The third line of the diagram shows an instruction the purpose of which is to indicate, for DSP instructions, which U bit, indicating an instruction upon which there is a dependency, corresponds to which D bit, indicating a dependent instruction. The offset field contains a value from 0 to 7, indicating the number of set D bits to skip prior to the first set D bit following this instruction, after the set U bit, which may have preceded this instruction, to which it corresponds.

It is important to re-establish this synchronization at those points in the code which serve as branch targets, or dependencies will not be processed correctly.

The configuration field is used to speed decoding of the following block of instructions, if that block is composed of five 48-bit DSP instructions and one 16-bit instruction (presumably another instruction of this type). Its contents indicate as follows how the next block will be laid out:

0 [1][   3   ][   3   ][   3   ][   3   ][   3   ]
1 [   3   ][1][   3   ][   3   ][   3   ][   3   ]
2 [   3   ][   3   ][1][   3   ][   3   ][   3   ]
3 [   3   ][   3   ][   3   ][1][   3   ][   3   ]
4 [   3   ][   3   ][   3   ][   3   ][1][   3   ]
5 [   3   ][   3   ][   3   ][   3   ][   3   ][1]
6 [1][   3   ][1][   3   ][1][   3   ][1][   3   ]

The values from 0 to 5 allow a single 16-bit instruction to be in any position, and the value 6 permits a block of DSP instructions to have multiple branch targets within it.

If the configuration field contains 7, this means that no layout is imposed on the following block.
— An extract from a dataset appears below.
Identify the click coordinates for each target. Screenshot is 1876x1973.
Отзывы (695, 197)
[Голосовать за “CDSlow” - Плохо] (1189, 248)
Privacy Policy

This instruction may be placed at any position in the block because if there is a branch target within DSP code, it should be this instruction rather than the following DSP instruction to which the branch points. That is because the length of instructions, being indicated at the start of an instruction rather than the end, can only be determined moving forwards from a given address known to be the start of an instruction; the address portion of a 32-bit instruction can also be a valid 16-bit instruction, for example.

As may be expected, this implies that this instruction only speeds the decoding of the instructions in the following block when it is reached by fall-through; when an instruction within a block is reached by a branch, the lengths of the instructions from the branch point onwards within that block must be determined in the conventional sequential manner.

This instruction is not defined as overriding the normal length indications; if the leading bits of the opcodes of the instructions in the next block do not correspond to the lengths indicated, an error condition may result; but the behavior is undefined; for example, there may be a fall-back to normal sequential decoding, or the lengths may be treated as an override.

The reason the behavior is left as undefined instead of being specified is to permit the most efficient implementation of the normal case, when the indicated lengths do match the indication, so that the maximum gains, or minimum losses, in speed result from the use of the instruction, whatever techniques may be used for the implementation of the architecture.

This is one of two ways in which instructions may be arranged to permit rapid decoding, without the need to serially proceed through instructions one at a time to determine from one instruction where the next one begins. In addition to rapid decoding, this is intended to be used with those 48-bit instructions that contain a U bit and a D bit, thus explicitly indicating instructions that may be executed in parallel, allowing functionality similar to that provided in DSP designs.

It should also be noted that, because the length is indicated in a simple fashion, with instructions beginning with 0 being 16 bits long, instructions beginning with 10 being 32 bits long, and instructins beginning with 11 being 48 bits long, determining where each instruction begins in a number of instructions in a wide fetch from memory should only take a limited number of gate delays, as opposed to multiple cycles.

The other way in which instructions can be arranged to allow for more rapid decoding is to use only 32-bit instructions, possibly accompanied by 16-bit instructions in pairs. This is a feasible option because the 32-bit instructions alone are a reasonably complete instruction set, and it provides performance comparable to conventional RISC architectures.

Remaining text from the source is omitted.